Понравилась «открытость местной администрации» и «Ниармедик Фарме». Помимо экономии на коммуникациях речь идет о сэкономленном времени. Александр Михайличенко говорит, что получение согласований в России занимает в среднем полгода, а в Калужской области «ты говоришь, какие документы с какими согласованиями тебе нужны, и вскоре тебе их приносят». А еще кластер, рассказывают резиденты, позволяет его участникам легче донести до чиновников свои потребности и сообща решать вопросы, возникающие сразу у нескольких компаний. Например, представлять интересы участников кластера во властных структурах. В этом, в частности, видит роль кластера Леонид Жаворонков, замдиректора МРНЦ по научной работе. Радиологический центр совместно с обнинским Физико‑энергетическим институтом разработал дешевые микроизлучатели для брахитерапии, создан препарат для онкологии, где индустриальным партнером МРНЦ в доклинических испытаниях выступает ОХФК. Кластер, по словам Жаворонкова, «помогает решить проблемы организационного и финансового порядка». Заявки на получение грантов для фундаментальной и прикладной науки, по словам Жаворонкова, имеют эффективность не выше 20%, «а тут шанс на получение грантов увеличивается, потому что заявки имеют поддержку кластера и надежных индустриальных партнеров».

Пам или пропал

В создании по инициативе государства органа, защищающего инвесторов от государственной бюрократии, чувствуется порочный круг. В мировой практике роль кластеров немного другая: они способствуют продвижению инноваций «снизу» путем создания территорий, где вокруг научных учреждений группируются небольшие инновационные компании, которые пытаются коммерциализировать удачные идеи и изобретения.

В Калуге такая «малая инновационность» представлена структурой под названием «Альянс компетенций «Парк активных молекул» (ПАМ). ПАМ создан Рахимом Розиевым, еще одним выходцем из МРНЦ. Бизнес Розиева начался с создания в 1998 году компании «Медбиофарм», производящей БАДы. К слову, 23,1‑процентная доля в ней принадлежала известному радиологу Анатолию Цыбу, директору МРНЦ и отцу нынешнего замминистра промышленности и торговли Сергея Цыба. Несколькими годами позже Розиев создал ПАМ – компании, входящие в этот альянс, разрабатывают новые препараты. Общаться с Vademecum Розиев отказался. Коллеги по кластеру относятся к его инновациям не без скепсиса. «Для проведения клинических испытаний препаратов нужно производить их промышленными партиями, то есть наладить производство, – говорит исполнительный директор ОХФК Игорь Ефимов. – В структуре ПАМа есть только один производитель – «Медбиофарм». У него большой опыт производства БАДов, а вот промышленное производство лекарств находится в стадии развития». Александр Мачула из «Биона» считает ПАМ одним из главных получателей дотаций в рамках кластера: предполагается, что оборудованием, закупленным на эти средства, смогут пользоваться все участники кластера.

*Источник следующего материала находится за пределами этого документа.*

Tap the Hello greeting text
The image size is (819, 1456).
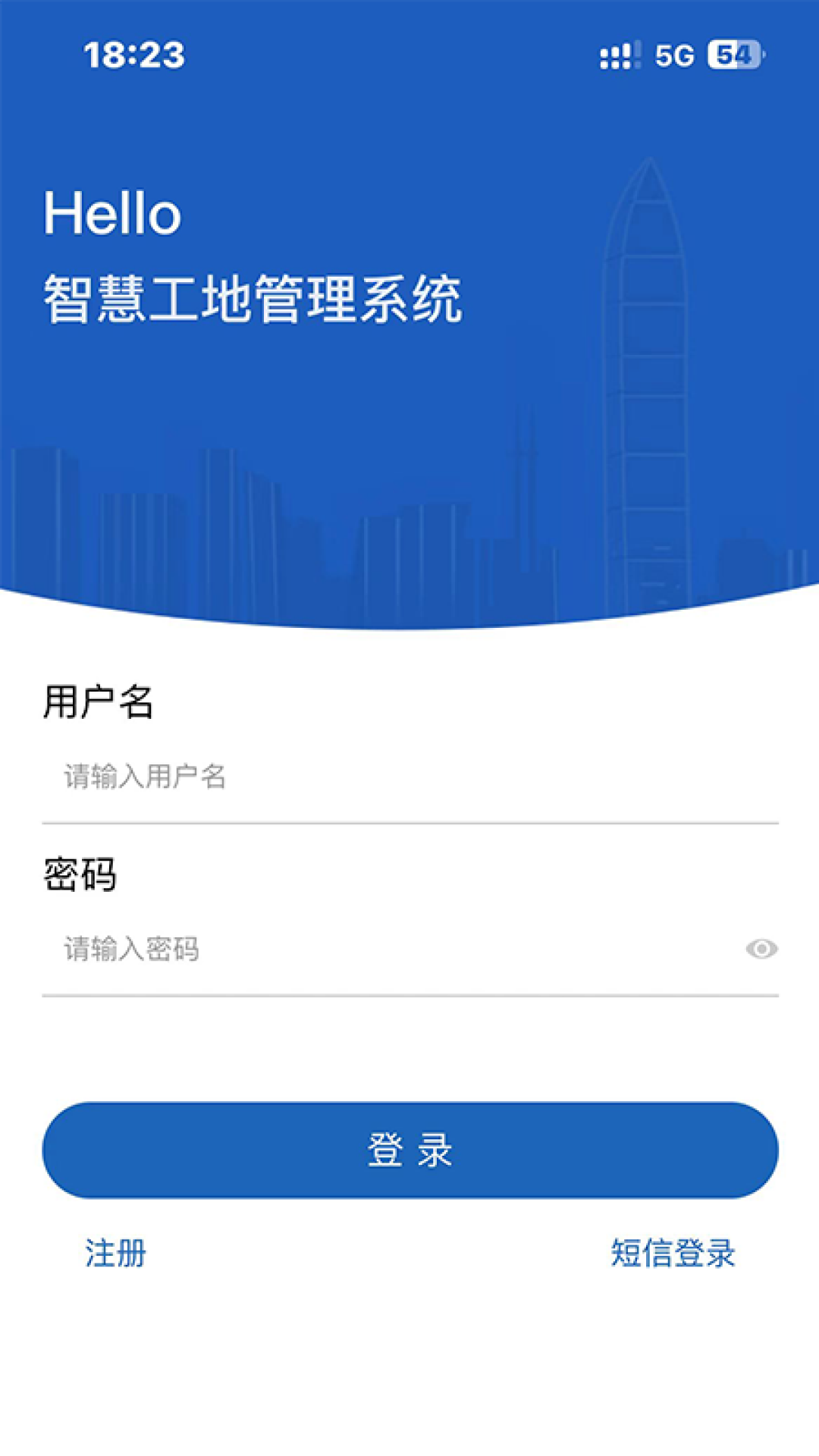[111, 214]
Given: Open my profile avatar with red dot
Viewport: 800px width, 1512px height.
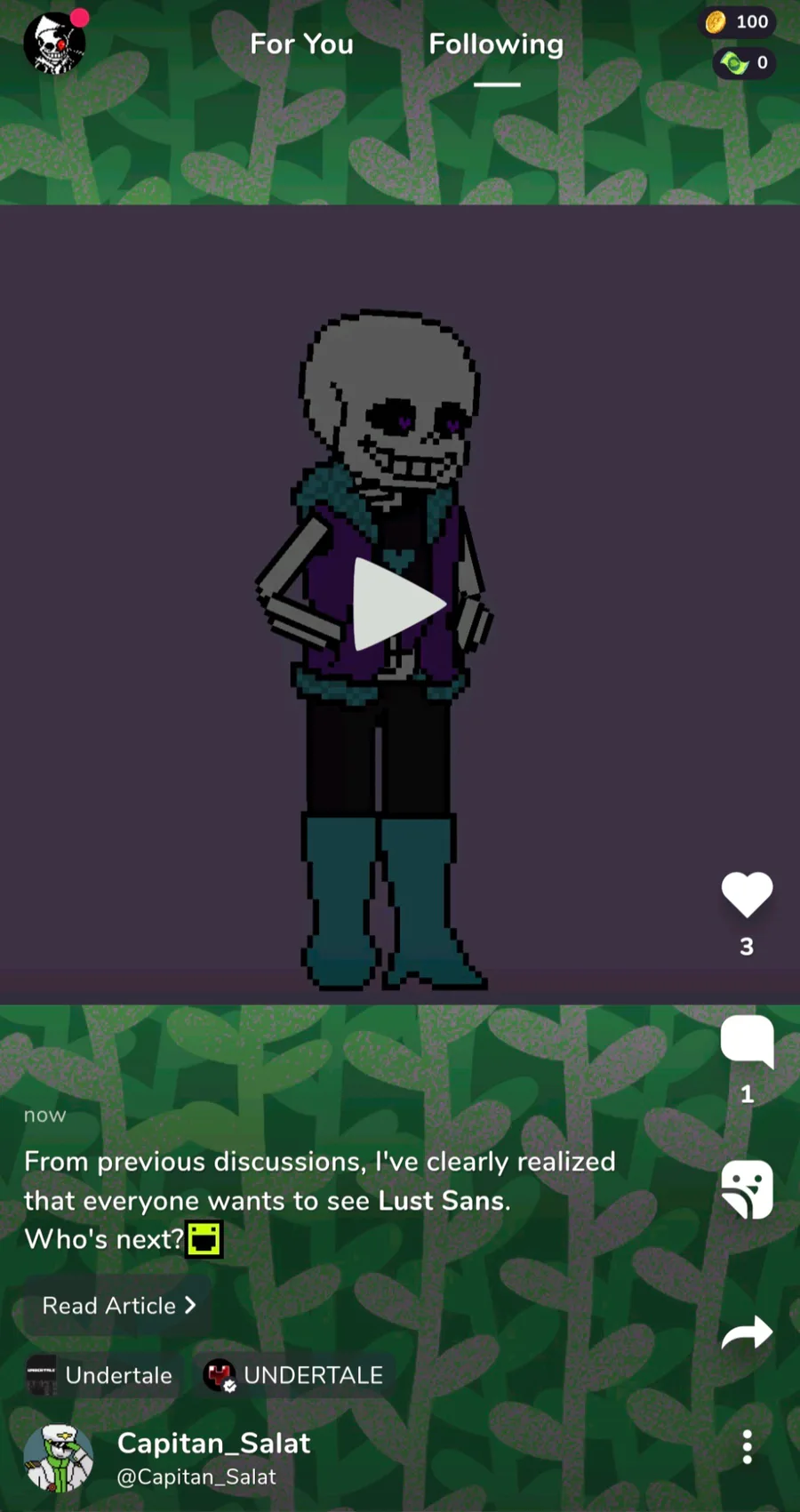Looking at the screenshot, I should (x=53, y=43).
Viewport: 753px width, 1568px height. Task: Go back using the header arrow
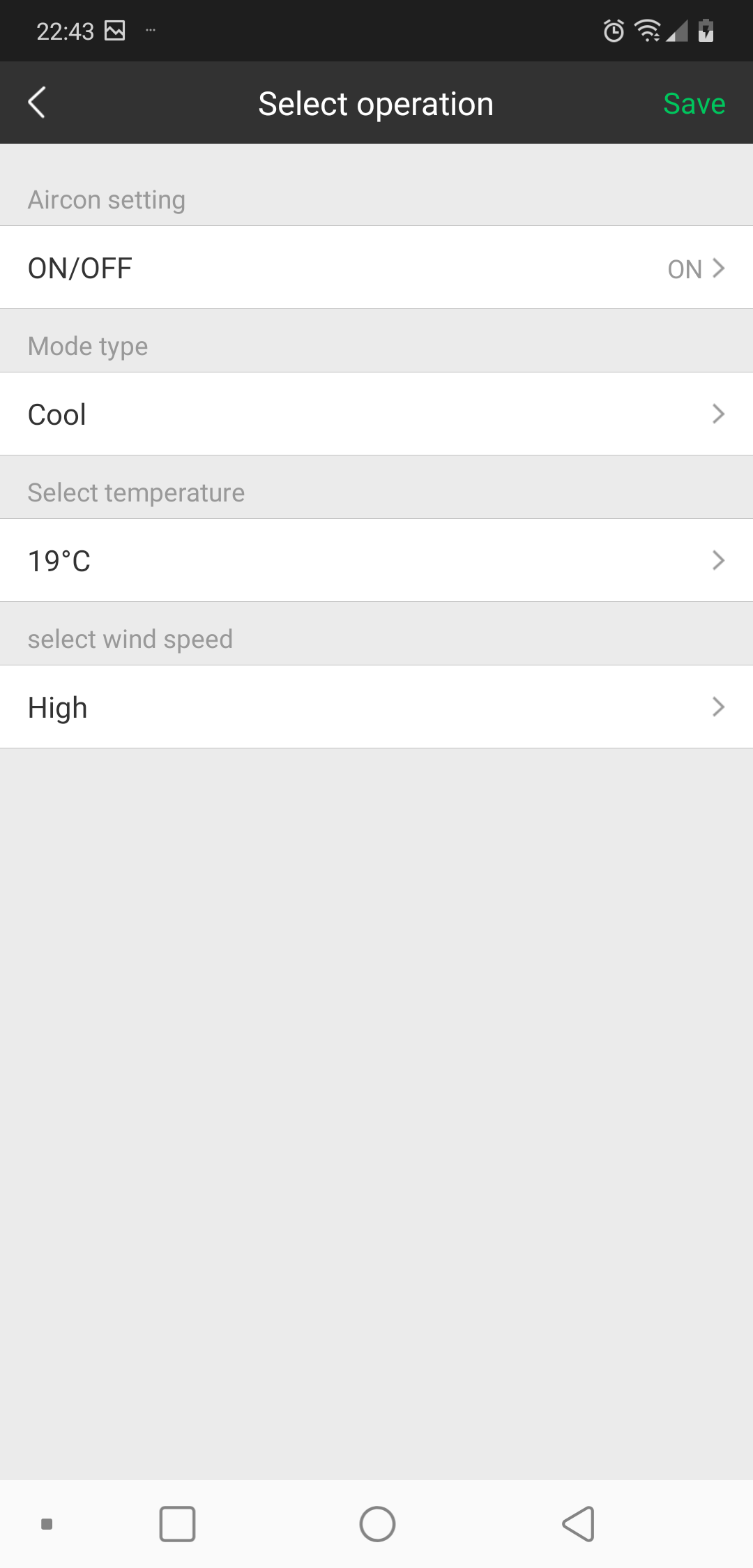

Но полноценного сотрудничества, особенно вертикального, в Калужском фармкластере пока немного. Большинство таких проектов началось задолго до 2012 года, когда был создан кластер. Помимо представительства интересов бизнеса перед государством кластер выполняет сравнительно простую задачу – организует бесплатное обучение. Каждый год компании сообщают о своих потребностях в этой сфере и через кластер отправляют сотрудников на учебу.

Сейчас Калужскому кластеру предстоит утвердиться в новом амплуа ― кластер–участник проекта Минэкономразвития России «Развитие инновационных кластеров-лидеров инвестиционной привлекательности мирового уровня», в результате победы в конкурсном отборе, говорит Абашкин.